◆ Task objective: Output the entries exactly.
··· Source data
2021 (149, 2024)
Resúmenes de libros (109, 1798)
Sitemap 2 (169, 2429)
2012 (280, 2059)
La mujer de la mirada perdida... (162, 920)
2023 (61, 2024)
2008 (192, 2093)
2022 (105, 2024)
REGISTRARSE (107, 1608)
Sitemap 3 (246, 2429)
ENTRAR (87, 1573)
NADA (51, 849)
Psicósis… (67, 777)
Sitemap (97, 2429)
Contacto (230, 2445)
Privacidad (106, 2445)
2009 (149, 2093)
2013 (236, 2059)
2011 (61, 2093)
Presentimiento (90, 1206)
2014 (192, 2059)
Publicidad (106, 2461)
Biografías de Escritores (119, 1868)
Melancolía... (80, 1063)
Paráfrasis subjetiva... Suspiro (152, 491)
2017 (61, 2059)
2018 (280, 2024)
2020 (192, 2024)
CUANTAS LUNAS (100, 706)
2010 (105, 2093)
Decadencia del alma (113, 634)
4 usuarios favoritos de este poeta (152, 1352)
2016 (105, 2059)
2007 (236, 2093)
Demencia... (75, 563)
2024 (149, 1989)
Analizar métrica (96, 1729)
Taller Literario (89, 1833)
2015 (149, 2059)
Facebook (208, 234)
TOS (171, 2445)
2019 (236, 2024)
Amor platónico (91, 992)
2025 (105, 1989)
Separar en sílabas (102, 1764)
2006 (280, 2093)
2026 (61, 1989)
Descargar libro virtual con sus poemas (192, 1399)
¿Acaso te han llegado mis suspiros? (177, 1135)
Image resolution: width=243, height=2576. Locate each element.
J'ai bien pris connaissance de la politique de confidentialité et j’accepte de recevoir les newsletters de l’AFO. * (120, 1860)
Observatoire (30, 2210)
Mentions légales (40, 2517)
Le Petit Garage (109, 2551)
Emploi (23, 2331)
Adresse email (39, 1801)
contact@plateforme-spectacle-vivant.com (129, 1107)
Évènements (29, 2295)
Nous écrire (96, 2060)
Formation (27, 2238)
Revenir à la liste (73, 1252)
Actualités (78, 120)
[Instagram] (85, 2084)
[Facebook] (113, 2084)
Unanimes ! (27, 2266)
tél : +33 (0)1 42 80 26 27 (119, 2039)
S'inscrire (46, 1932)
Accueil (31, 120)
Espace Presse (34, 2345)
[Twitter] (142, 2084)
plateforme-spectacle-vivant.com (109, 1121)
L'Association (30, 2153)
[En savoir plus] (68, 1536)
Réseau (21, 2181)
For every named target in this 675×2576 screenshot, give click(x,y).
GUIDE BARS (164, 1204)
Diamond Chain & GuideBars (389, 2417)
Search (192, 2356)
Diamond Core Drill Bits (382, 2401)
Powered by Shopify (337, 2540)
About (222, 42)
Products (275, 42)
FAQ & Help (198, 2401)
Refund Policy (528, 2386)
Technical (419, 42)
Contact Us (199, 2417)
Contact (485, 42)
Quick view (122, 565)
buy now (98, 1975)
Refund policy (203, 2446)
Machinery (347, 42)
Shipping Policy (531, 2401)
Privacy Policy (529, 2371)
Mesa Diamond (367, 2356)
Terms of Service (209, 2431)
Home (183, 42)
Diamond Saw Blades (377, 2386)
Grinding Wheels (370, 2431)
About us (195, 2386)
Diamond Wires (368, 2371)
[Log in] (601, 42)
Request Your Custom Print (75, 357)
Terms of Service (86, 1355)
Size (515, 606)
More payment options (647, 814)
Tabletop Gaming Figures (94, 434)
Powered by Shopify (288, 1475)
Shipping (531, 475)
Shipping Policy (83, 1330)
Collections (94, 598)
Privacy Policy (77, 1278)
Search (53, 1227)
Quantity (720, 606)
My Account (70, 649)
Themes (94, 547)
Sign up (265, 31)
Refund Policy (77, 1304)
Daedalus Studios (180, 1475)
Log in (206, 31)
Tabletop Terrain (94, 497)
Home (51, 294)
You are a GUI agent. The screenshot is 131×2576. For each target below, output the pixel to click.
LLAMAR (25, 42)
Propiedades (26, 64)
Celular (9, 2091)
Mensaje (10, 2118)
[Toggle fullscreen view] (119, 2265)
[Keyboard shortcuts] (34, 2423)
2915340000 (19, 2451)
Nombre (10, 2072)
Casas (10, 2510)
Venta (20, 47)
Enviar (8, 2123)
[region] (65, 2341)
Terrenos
······
◆ Written response:
2021 (149, 2024)
Resúmenes de libros (109, 1798)
Sitemap 2 (169, 2429)
2012 (280, 2059)
La mujer de la mirada perdida... (162, 920)
2023 (61, 2024)
2008 (192, 2093)
2022 (105, 2024)
REGISTRARSE (107, 1608)
Sitemap 3 (246, 2429)
ENTRAR (87, 1573)
NADA (51, 849)
Psicósis… (67, 777)
Sitemap (97, 2429)
Contacto (230, 2445)
Privacidad (106, 2445)
2009 (149, 2093)
2013 (236, 2059)
2011 (61, 2093)
Presentimiento (90, 1206)
2014 (192, 2059)
Publicidad (106, 2461)
Biografías de Escritores (119, 1868)
Melancolía... (80, 1063)
Paráfrasis subjetiva... Suspiro (152, 491)
2017 (61, 2059)
2018 (280, 2024)
2020 (192, 2024)
CUANTAS LUNAS (100, 706)
2010 (105, 2093)
Decadencia del alma (113, 634)
4 usuarios favoritos de este poeta (152, 1352)
2016 (105, 2059)
2007 (236, 2093)
Demencia... (75, 563)
2024 (149, 1989)
Analizar métrica (96, 1729)
Taller Literario (89, 1833)
2015 (149, 2059)
Facebook (208, 234)
TOS (171, 2445)
2019 (236, 2024)
Amor platónico (91, 992)
2025 (105, 1989)
Separar en sílabas (102, 1764)
2006 (280, 2093)
2026 (61, 1989)
Descargar libro virtual con sus poemas (192, 1399)
¿Acaso te han llegado mis suspiros? (177, 1135)
Image resolution: width=243, height=2576. Locate each element.
J'ai bien pris connaissance de la politique de confidentialité et j’accepte de recevoir les newsletters de l’AFO. * (120, 1860)
Observatoire (30, 2210)
Mentions légales (40, 2517)
Le Petit Garage (109, 2551)
Emploi (23, 2331)
Adresse email (39, 1801)
contact@plateforme-spectacle-vivant.com (129, 1107)
Évènements (29, 2295)
Nous écrire (96, 2060)
Formation (27, 2238)
Revenir à la liste (73, 1252)
Actualités (78, 120)
[Instagram] (85, 2084)
[Facebook] (113, 2084)
Unanimes ! (27, 2266)
tél : +33 (0)1 42 80 26 27 (119, 2039)
S'inscrire (46, 1932)
Accueil (31, 120)
Espace Presse (34, 2345)
[Twitter] (142, 2084)
plateforme-spectacle-vivant.com (109, 1121)
L'Association (30, 2153)
[En savoir plus] (68, 1536)
Réseau (21, 2181)
For every named target in this 675×2576 screenshot, give click(x,y).
GUIDE BARS (164, 1204)
Diamond Chain & GuideBars (389, 2417)
Search (192, 2356)
Diamond Core Drill Bits (382, 2401)
Powered by Shopify (337, 2540)
About (222, 42)
Products (275, 42)
FAQ & Help (198, 2401)
Refund Policy (528, 2386)
Technical (419, 42)
Contact Us (199, 2417)
Contact (485, 42)
Quick view (122, 565)
buy now (98, 1975)
Refund policy (203, 2446)
Machinery (347, 42)
Shipping Policy (531, 2401)
Privacy Policy (529, 2371)
Mesa Diamond (367, 2356)
Terms of Service (209, 2431)
Home (183, 42)
Diamond Saw Blades (377, 2386)
Grinding Wheels (370, 2431)
About us (195, 2386)
Diamond Wires (368, 2371)
[Log in] (601, 42)
Request Your Custom Print (75, 357)
Terms of Service (86, 1355)
Size (515, 606)
More payment options (647, 814)
Tabletop Gaming Figures (94, 434)
Powered by Shopify (288, 1475)
Shipping (531, 475)
Shipping Policy (83, 1330)
Collections (94, 598)
Privacy Policy (77, 1278)
Search (53, 1227)
Quantity (720, 606)
My Account (70, 649)
Themes (94, 547)
Sign up (265, 31)
Refund Policy (77, 1304)
Daedalus Studios (180, 1475)
Log in (206, 31)
Tabletop Terrain (94, 497)
Home (51, 294)
You are a GUI agent. The screenshot is 131×2576. For each target below, output the pixel to click.
LLAMAR (25, 42)
Propiedades (26, 64)
Celular (9, 2091)
Mensaje (10, 2118)
[Toggle fullscreen view] (119, 2265)
[Keyboard shortcuts] (34, 2423)
2915340000 (19, 2451)
Nombre (10, 2072)
Casas (10, 2510)
Venta (20, 47)
Enviar (8, 2123)
[region] (65, 2341)
Terrenos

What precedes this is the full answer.